Hi, thanks for reaching out. GpuUtilization shows how much percentage of GPU was utilized for a given node during a run/job. One node can have one or more GPUs. This metric is published per GPU per node. You can apply filters based on node to understand the computation better. Let me know if that helps or if you need further assistance. Thanks.
How is AML's average GpuUtilization metric computed?
How is the "GpuUtilization" metric computed for an AML workspace? What are the inputs and what is the equation used to compute GpuUtilization?
The "metrics" tab in the AML web portal shows a chart of the GpuUtilization over a specified time period, along with the average GpuUtilization for that time period.

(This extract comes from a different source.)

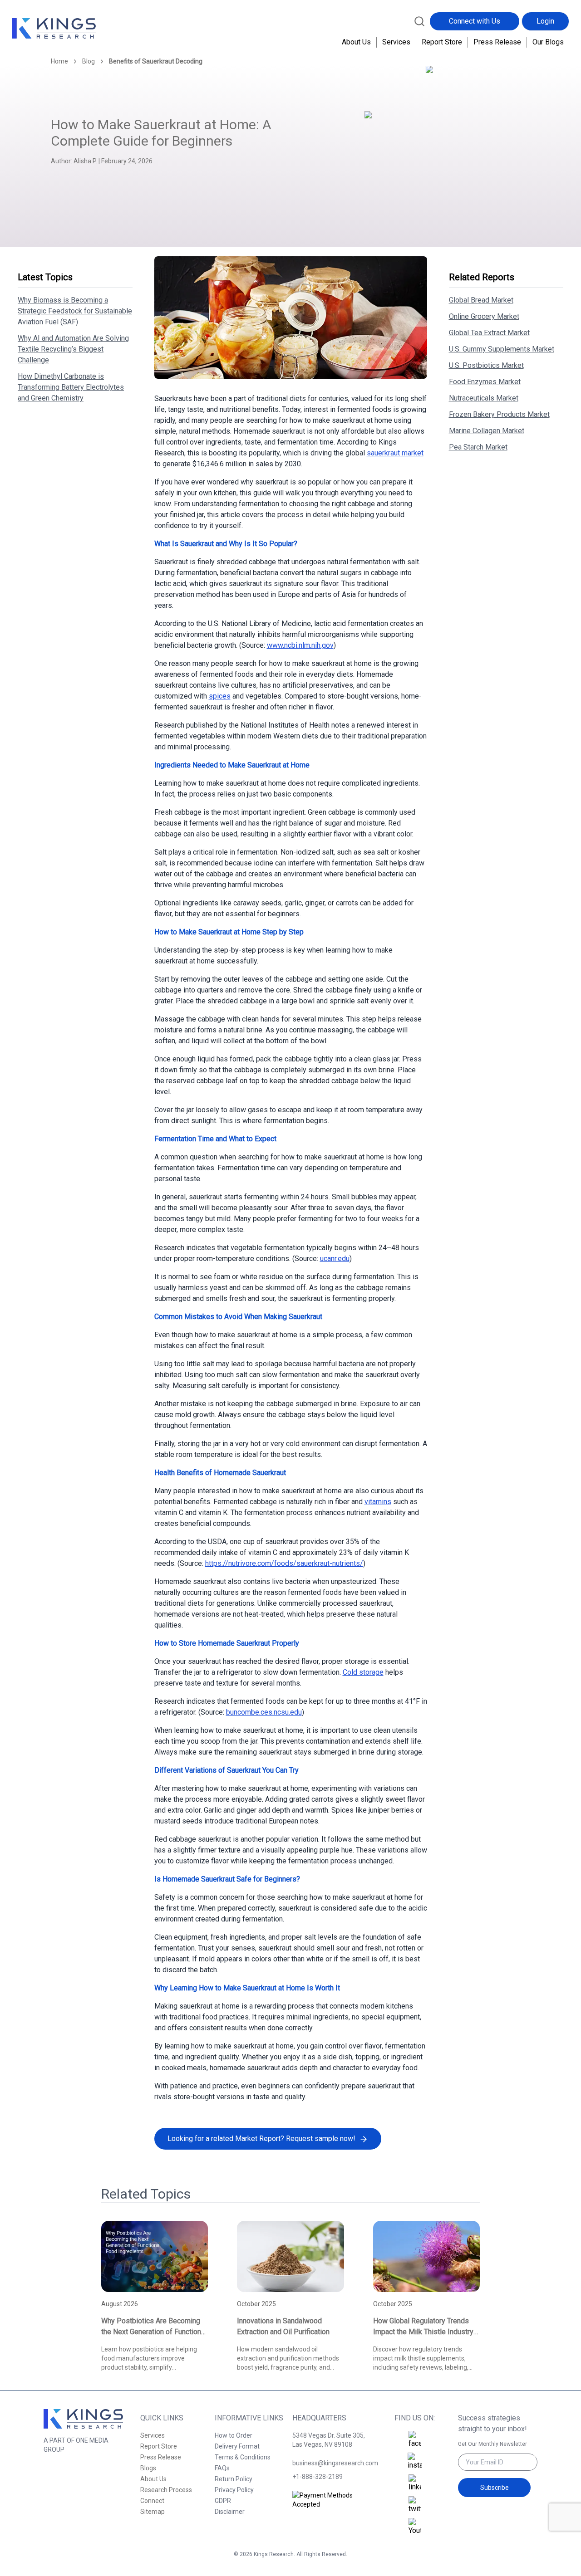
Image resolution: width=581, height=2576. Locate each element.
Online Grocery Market (484, 316)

However, I have found that average GpuUtilization does not appear to accurately reflect the data shown in the chart for some of my organization's AML workspaces.
For example, the following screenshot shows the GpuUtilization for July 1-31, with the average GpuUtilization reported as 54.06. This is clearly much higher than what is shown in the chart. When I download the data from the chart (Share -> Download to Excel), I compute the average GpuUtilization to be ~11% in Excel. Why is there such a discrepancy?
I have found similar discrepancies for other AML workspaces as well. However, the average GpuUtilization appears to be more accurate for the August 1-25 time period than it is for July 1-31. I wish to better understand how AML computes the average GpuUtilization over a time period so we can accurately account for my organization's AML GPU usage on a per-workspace basis.